Contemporary Developing Countries: Entrepreneurial Solutions to Intractable Problems
SOCWORLD 47
Co-taught: Tarun Khanna (SAI, HBS), Satchit Balsari (HSPH), Krzysztof Gajos (SEAS), Doris Sommer (FAS), and John Macomber (HBS)
This course will provide a framework (and multiple lenses) through which to think about the salient economic and social problems of the five billion people of the developing world, and to work in a team setting toward identifying entrepreneurial solutions to such problems. Case study discussions will cover challenges and solutions in fields as diverse as health, education, technology, urban planning, and arts and the humanities. The modules themselves will be team-taught by faculty from engineering, the arts, urban design, healthcare and business.
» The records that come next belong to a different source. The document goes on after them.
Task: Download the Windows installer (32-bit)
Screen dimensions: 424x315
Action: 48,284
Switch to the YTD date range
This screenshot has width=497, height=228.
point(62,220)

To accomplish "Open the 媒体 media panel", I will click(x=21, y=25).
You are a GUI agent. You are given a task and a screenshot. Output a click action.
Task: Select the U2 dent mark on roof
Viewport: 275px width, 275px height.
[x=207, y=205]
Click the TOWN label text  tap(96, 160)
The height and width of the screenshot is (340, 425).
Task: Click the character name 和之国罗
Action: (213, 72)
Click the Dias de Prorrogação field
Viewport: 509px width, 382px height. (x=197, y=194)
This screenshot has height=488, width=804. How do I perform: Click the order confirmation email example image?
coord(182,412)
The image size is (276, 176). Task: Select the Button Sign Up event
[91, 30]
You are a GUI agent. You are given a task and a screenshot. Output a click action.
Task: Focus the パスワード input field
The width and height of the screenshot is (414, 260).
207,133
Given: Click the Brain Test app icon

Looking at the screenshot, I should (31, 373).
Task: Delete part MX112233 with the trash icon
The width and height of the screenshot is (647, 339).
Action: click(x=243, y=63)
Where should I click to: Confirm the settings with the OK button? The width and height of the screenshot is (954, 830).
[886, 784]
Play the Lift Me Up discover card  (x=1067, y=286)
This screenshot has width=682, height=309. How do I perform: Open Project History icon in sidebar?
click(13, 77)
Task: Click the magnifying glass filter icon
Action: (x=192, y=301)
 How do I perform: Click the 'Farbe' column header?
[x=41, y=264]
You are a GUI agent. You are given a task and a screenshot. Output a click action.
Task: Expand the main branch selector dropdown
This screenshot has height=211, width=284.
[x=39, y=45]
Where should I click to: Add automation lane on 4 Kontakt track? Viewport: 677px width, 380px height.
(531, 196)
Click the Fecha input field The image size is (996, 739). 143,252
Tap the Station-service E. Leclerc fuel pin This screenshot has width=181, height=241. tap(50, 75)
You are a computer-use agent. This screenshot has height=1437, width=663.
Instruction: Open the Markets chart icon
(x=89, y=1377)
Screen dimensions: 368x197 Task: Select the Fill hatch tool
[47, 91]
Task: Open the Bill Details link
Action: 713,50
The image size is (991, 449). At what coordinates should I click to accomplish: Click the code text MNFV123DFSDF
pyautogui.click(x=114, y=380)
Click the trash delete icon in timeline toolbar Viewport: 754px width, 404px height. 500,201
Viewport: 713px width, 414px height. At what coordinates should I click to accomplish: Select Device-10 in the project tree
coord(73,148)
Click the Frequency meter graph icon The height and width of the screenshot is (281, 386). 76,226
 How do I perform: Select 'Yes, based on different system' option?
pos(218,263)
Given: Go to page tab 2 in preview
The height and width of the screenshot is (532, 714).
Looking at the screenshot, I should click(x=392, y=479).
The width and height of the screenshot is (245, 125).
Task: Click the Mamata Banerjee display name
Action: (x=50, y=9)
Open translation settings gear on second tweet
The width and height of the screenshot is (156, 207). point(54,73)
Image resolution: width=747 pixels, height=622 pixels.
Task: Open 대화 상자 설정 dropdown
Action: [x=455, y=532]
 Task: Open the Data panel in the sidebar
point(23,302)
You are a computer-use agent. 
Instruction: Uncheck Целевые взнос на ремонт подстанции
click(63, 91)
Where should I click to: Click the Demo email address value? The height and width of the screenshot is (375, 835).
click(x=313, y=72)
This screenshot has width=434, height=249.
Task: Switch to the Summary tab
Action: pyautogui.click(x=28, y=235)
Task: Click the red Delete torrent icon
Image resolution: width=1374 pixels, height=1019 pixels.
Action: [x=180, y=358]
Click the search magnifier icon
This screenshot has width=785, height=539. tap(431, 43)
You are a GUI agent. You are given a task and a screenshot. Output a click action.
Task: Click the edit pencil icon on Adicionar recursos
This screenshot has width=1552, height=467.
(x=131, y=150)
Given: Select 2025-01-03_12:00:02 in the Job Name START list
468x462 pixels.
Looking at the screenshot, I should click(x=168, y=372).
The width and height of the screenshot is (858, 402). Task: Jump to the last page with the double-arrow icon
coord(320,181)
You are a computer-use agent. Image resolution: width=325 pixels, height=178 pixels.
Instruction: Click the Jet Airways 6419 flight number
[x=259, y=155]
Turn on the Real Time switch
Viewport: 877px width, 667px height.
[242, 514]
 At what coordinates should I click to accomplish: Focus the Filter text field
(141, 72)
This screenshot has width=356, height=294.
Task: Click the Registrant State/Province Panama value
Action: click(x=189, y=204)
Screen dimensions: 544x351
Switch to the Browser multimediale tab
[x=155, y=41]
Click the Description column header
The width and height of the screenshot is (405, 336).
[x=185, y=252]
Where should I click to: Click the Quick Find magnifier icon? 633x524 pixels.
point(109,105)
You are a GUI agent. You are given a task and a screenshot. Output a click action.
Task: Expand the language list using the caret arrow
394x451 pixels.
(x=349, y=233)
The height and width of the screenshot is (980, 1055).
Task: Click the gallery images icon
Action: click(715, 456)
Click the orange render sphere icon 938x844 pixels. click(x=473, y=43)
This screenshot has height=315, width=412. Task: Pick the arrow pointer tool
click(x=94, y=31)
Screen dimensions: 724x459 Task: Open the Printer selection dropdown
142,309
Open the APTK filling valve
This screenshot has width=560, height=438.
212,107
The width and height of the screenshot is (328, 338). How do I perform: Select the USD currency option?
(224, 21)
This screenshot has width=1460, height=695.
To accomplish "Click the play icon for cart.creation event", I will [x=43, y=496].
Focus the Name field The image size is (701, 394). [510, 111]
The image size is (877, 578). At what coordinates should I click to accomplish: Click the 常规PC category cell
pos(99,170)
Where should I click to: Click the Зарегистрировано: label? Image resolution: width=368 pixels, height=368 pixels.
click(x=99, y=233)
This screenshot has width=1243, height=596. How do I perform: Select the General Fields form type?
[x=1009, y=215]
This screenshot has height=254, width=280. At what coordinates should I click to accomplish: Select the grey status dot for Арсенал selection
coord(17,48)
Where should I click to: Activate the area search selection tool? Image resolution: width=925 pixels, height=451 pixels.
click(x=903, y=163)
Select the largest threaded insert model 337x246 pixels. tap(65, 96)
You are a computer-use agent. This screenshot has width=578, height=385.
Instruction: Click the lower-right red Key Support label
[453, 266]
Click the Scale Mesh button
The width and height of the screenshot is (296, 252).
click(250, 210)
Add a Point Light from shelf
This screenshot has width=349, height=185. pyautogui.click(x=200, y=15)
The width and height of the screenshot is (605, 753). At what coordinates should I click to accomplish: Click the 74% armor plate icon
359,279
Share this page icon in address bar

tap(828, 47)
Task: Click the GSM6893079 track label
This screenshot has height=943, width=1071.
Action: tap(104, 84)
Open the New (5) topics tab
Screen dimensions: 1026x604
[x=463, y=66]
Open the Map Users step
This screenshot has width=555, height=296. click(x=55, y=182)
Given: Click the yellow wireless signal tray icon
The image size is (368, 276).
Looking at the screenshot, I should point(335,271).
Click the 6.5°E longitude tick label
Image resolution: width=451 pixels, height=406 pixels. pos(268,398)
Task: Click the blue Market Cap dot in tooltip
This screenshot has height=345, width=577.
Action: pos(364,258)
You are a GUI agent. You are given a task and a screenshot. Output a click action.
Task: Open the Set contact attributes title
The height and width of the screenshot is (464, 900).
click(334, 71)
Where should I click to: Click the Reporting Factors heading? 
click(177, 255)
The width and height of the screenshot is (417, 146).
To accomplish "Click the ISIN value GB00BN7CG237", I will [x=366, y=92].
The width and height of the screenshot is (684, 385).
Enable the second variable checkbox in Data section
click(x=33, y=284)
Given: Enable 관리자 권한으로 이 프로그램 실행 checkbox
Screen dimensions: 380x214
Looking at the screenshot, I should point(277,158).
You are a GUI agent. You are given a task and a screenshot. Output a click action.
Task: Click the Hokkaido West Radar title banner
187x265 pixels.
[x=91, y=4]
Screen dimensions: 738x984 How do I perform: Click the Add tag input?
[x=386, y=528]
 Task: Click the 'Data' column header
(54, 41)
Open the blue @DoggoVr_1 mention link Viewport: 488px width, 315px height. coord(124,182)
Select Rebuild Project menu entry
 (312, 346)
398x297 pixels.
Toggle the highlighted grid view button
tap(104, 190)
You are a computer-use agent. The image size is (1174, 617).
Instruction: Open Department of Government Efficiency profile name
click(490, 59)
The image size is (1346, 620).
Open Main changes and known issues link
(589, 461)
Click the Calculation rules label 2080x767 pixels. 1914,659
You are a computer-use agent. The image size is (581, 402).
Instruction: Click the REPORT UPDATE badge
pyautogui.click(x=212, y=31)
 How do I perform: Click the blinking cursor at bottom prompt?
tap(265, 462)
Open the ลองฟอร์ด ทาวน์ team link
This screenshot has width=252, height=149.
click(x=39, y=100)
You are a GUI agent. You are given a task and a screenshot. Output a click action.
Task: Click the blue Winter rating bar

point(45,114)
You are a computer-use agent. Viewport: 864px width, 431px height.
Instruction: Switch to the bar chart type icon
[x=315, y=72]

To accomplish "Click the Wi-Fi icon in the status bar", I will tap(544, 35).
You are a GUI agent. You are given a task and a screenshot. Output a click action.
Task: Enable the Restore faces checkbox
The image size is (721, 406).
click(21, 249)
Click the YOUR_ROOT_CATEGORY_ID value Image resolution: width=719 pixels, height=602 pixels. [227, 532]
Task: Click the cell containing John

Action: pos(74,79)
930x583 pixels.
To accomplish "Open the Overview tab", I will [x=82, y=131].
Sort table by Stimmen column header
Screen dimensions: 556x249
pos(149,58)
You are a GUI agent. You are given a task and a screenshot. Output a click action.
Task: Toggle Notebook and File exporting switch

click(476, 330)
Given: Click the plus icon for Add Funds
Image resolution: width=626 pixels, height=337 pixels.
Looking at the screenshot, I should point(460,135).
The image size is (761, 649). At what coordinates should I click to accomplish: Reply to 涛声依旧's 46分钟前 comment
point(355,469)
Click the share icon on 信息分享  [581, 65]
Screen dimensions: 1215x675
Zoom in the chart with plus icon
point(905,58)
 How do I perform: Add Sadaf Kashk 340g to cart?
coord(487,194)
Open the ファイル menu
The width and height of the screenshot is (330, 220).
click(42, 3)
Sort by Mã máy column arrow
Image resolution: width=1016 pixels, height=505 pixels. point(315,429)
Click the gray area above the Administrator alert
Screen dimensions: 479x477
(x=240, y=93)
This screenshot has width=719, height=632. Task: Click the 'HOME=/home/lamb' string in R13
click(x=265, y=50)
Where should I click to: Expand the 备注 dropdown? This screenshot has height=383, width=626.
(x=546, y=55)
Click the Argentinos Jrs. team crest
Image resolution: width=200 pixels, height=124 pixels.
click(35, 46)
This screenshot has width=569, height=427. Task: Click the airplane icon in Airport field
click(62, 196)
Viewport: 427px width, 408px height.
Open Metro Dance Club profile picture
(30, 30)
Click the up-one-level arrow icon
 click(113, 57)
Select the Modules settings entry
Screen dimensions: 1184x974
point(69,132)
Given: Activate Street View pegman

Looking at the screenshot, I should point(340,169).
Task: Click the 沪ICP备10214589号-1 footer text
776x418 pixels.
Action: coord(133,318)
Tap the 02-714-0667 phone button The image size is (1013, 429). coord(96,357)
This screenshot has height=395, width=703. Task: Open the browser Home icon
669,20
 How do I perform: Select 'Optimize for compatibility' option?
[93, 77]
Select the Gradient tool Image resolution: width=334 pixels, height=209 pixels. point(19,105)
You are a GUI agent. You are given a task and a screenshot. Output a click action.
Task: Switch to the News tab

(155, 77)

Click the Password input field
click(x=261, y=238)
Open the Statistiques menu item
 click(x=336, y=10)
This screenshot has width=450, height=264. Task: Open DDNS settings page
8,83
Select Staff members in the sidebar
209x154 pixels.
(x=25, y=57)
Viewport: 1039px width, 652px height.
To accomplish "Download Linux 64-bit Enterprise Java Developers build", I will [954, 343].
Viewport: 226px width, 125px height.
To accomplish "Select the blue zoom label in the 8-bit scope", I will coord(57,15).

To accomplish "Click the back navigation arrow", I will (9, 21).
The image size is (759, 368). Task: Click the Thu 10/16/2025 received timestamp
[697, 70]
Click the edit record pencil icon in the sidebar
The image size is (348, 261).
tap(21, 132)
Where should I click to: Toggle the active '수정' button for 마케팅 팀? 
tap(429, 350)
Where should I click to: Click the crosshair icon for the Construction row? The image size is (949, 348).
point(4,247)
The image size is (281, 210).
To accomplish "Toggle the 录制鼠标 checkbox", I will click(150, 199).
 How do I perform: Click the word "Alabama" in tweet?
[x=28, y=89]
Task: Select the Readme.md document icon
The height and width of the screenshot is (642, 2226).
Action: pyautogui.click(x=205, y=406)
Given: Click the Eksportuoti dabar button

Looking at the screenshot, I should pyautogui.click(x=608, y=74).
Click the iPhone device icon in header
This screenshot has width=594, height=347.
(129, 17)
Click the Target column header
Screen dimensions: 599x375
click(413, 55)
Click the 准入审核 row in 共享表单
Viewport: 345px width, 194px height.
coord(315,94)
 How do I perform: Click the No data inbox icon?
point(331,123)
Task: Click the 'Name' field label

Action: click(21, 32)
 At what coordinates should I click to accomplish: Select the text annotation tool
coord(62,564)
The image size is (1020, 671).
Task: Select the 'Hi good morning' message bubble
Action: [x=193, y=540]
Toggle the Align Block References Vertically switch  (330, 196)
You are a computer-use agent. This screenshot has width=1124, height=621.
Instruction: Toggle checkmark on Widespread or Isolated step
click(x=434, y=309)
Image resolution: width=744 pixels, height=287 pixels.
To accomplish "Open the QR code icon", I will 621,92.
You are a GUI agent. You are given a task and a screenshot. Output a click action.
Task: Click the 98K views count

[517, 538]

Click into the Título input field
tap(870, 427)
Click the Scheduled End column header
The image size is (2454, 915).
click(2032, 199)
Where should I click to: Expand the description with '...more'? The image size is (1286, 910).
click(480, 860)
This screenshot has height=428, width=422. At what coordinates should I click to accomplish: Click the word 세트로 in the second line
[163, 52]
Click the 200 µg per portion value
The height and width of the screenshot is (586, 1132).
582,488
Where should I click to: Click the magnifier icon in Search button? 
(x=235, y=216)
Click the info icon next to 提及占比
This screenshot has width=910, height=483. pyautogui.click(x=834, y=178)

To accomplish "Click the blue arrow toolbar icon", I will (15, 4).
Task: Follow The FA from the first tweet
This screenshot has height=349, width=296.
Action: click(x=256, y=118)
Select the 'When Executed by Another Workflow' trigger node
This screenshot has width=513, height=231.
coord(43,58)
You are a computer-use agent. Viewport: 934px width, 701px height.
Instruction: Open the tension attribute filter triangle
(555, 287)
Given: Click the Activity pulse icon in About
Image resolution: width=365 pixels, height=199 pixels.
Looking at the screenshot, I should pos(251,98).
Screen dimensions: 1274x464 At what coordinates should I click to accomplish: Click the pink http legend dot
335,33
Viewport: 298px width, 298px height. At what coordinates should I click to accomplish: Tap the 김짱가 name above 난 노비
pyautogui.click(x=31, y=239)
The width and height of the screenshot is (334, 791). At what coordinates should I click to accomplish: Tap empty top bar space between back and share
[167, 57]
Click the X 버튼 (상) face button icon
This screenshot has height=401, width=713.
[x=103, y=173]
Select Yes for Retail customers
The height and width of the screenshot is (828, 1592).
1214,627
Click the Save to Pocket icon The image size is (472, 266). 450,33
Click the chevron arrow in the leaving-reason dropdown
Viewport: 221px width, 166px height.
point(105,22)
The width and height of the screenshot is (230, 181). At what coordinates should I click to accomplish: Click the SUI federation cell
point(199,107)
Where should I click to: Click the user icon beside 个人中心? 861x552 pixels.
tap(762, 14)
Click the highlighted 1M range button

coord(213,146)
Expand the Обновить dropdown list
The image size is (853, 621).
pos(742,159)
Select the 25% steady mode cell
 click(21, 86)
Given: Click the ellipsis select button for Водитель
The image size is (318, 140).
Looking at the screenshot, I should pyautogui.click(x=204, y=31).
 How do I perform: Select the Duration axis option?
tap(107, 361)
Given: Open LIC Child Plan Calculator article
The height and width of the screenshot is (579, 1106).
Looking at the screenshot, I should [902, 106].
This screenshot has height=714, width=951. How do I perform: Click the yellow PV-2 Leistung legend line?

The course will embrace a bias toward action by enabling students to understand the potential of individual agency in addressing these problems. All students will participate in the development of a business plan or grant proposal to tackle their chosen problem in a specific developing country/region, emphasizing the importance of contextualizing the entrepreneurial intervention. The student-team will ideally be comprised of students with diverse backgrounds from across the University.
Offered jointly with the Business School as 1266, the School of Public Health as GHP 568, the Kennedy School as PED-338, the Medical School as IND520, the Law School as HLS 2543 and the Graduate School of Education as A-819.